Colton was the first to be diagnosed, followed by Camille and then Calissa. A very active family of multi-sport athletes, this diagnosis meant a complete change in lifestyle in terms of activity level.
“We were all training for triathlons, hockey and soccer and we had to be pulled out of everything,” said Daly. “My brother had a heart attack and that’s how we found out. Then they tested all of us. Usually when people find out, it’s too late.”
Since keeping in good physical shape is ironically one of the ways to manage the disease, Calissa’s parents looked into alternative, more low-impact options and came across curling.
“My brother and sister started and I was allowed on the ice early (at age five) because I would beg everyone to play,” said Daly. “I said ‘I promise, I can do this.’”
For people with ARVD, they have to closely monitor their heart rate and know where the closest defibrillator is at all times, as any physical activity or anxiety can cause a concerning spike in heart rate.
“I’ve learned how to pace myself.
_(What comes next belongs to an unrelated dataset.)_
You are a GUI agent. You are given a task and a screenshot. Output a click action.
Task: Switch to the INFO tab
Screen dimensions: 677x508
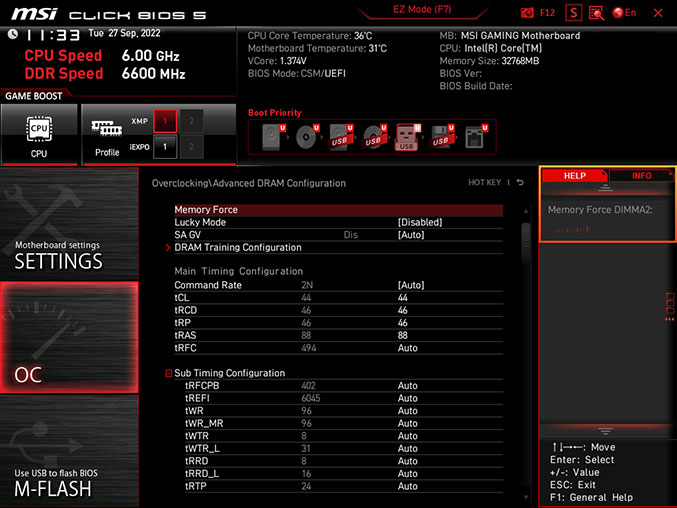tap(641, 176)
I know not to push myself too far,” said Daly. “After I sweep, I take a second (to calm down) because I think that I’d rather live than (further increasing the heart rate while) throwing a shot. I know my limits.”
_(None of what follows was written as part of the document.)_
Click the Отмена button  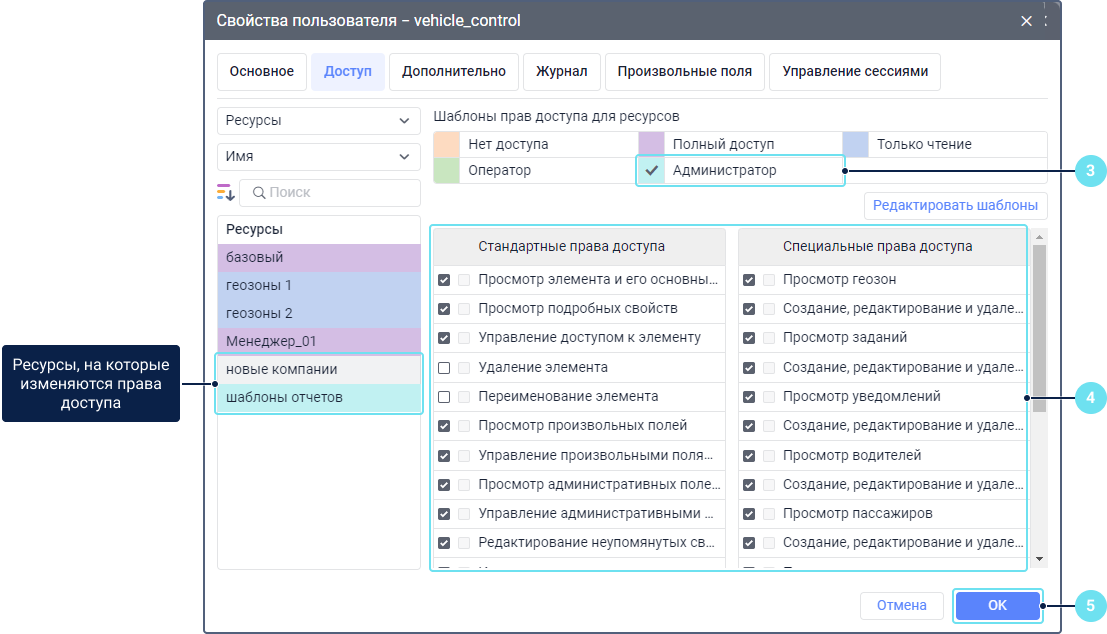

Daly’s parents were instrumental in getting defibrillators into many curling facilities where their children grew up playing, which has benefitted more than just the Daly family.
“It saved an older person’s life in a curling club,” said Daly. “Curling is for all generations, not just young people, so you have to think of everyone. Though it’s weird being a young person and having to worry about it.”
And as for how Daly manages to keep her health in check while competing in a high-stress, competitive environment for a full week? Daly takes a positive spin and explains how dealing with ARVD has improved her game.
“Our game last night was a high-pressure situation and getting your heart rate down is important for everyone, but even more important for me,” said Daly. “Breathing is more of a conscious thing that I have to do (to lower my heart rate). It’s made me a better player and more mentally tough.”
Safe to say that this positive attitude will not only take Daly far on the curling ice, but also in life.
Daly’s Ontario team skipped by Thea Coburn improved its record to 2-2 after a 12-3 win over Sadie Pinksen from Nunavut this morning.